Repubblica e Costituzione

Umberto Terracini, La Costitu­zione e i diritti del lavoro, in Costi­tuzione della Repubblica, Roma, senza data ma 1948. Testo ripreso da "Dalla Monarchia alla Repubblica", op.cit. pp.218-225. La nota introduttiva è di Enzo Santarelli



L'interesse del testo consiste nella sua immediatezza: si tratta di un commento alla Costituzione repubblicana, che risale al 1948: esso apparve come cenno introduttivo ad un opuscolo largamente divulgativo, volto a far cono­scere i principi e gli articoli della Carta costituzionale. Terracini, che nell'ultimo periodo era stato presidente del­l'Assemblea costituente, in forma elementare - oggetti­vamente polemica e politicamente propulsiva nei confronti della realtà sociale e del suo governo - conduceva il di­scorso su «La Costituzione e i diritti del lavoro». Le conclusioni erano esplicite: «le norme scritte nella Costi­tuzione rimarranno sulla carta, non si realizzeranno auto­maticamente, se i lavoratori stessi non agiranno, non veglieranno affinché gli organi dello Stato le svolgano in nuove leggi, e l'amministrazione pubblica non eseguisca ciò che queste leggi disporranno». Col 18 aprile del 1948 i partiti dei lavoratori riuniti nel Fronte popolare erano rimasti in minoranza rispetto al blocco borghese an­ticomunista, ricostituito dai partiti di «centro». Per cin­que anni, fino al 1953, in corrispondenza con la «guerra fredda» e col massimo di intervento degli USA e del Vati­cano nella lotta politica italiana, toccò alle forze che ave­vano «sepolto la monarchia», di respingere anche la ten­denza ad un regime autoritario di nuovo tipo.

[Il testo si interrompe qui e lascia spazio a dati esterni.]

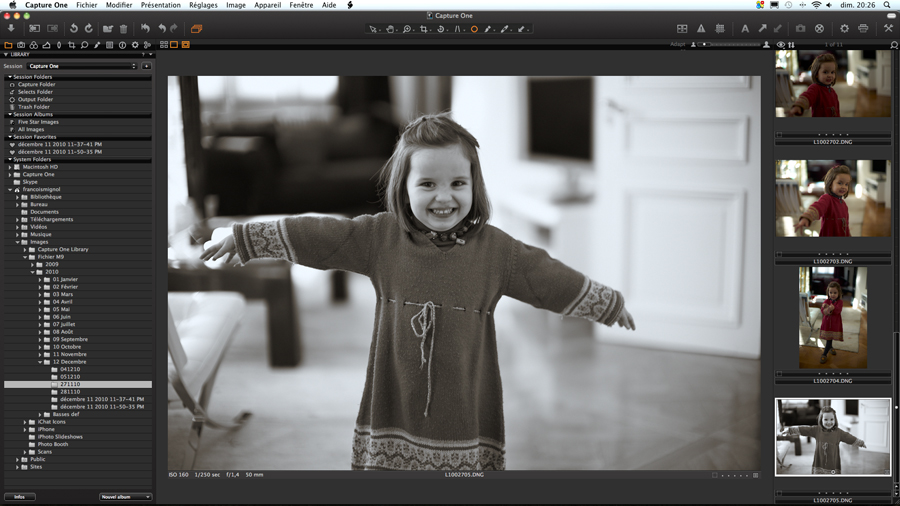The width and height of the screenshot is (900, 506).
Task: Open the Capture camera tool tab
Action: point(21,45)
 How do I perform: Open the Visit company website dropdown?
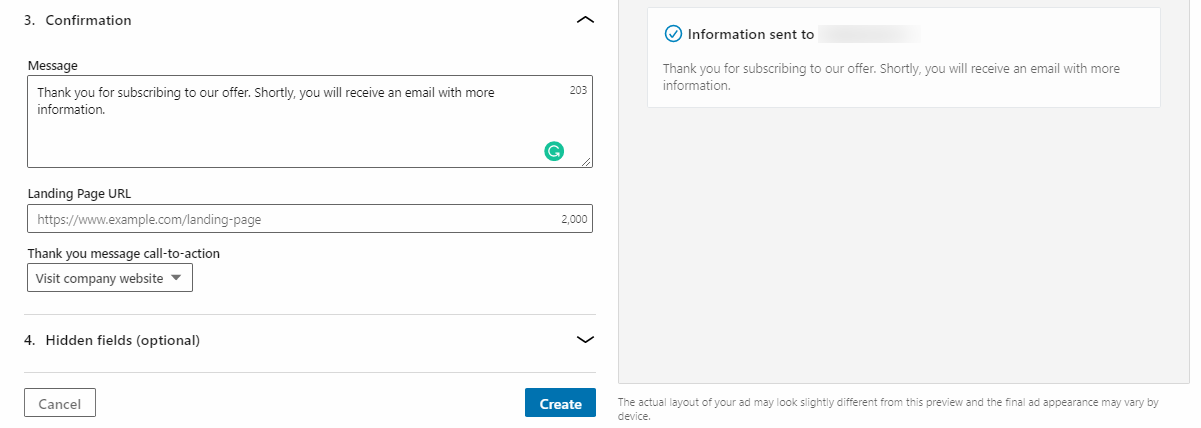pos(110,279)
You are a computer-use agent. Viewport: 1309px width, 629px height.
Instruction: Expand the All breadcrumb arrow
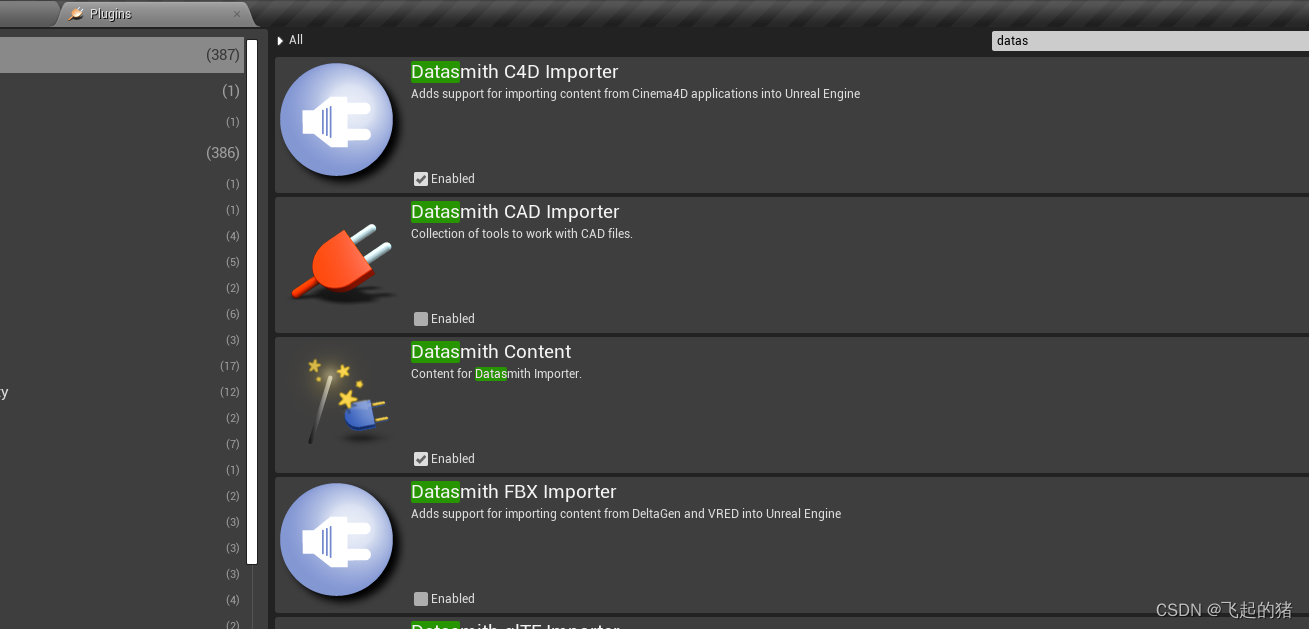[280, 41]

La nuova Costituzione della repubblica italiana è entra­ta in vigore il 1° gennaio di quest'anno.

   Il lavoratore italiano desidera sapere se ed in che modo la nuova legge fondamentale della repubblica provveda a soddisfare, dopo tante promesse, attese e speranze, le sue aspirazioni per un rinnovamento profondo della com­pagine sociale ed economica del nostro paese, in modo da assicurargli il posto che gli spetta nella vita nazionale.

   A questo interrogativo si propongono di rispondere brevemente queste pagine.

   Il lettore della nuova Costituzione vede ricorrere in essa molte volte la parola «lavoro», completamente igno­rata dallo statuto albertino del 1848. Sta di fatto che, dopo decenni e decenni di lotte tenaci, pur attraverso la parentesi obbrobriosa del fascismo, i diritti del lavoro hanno avuto finalmente il loro riconoscimento decisivo, diventando materia costituzionale e cioè parte integrante della legge fondamentale della repubblica.

   La nuova Costituzione è ora patrimonio di tutto il po­polo; e tutto il popolo deve sapere fino a qual punto in essa trovano corona le sue speranze e premio le sue bat­taglie.

   Vediamola dunque più da vicino questa Costituzione, soffermandoci su quei punti che maggiormente interessa­no il lavoratore.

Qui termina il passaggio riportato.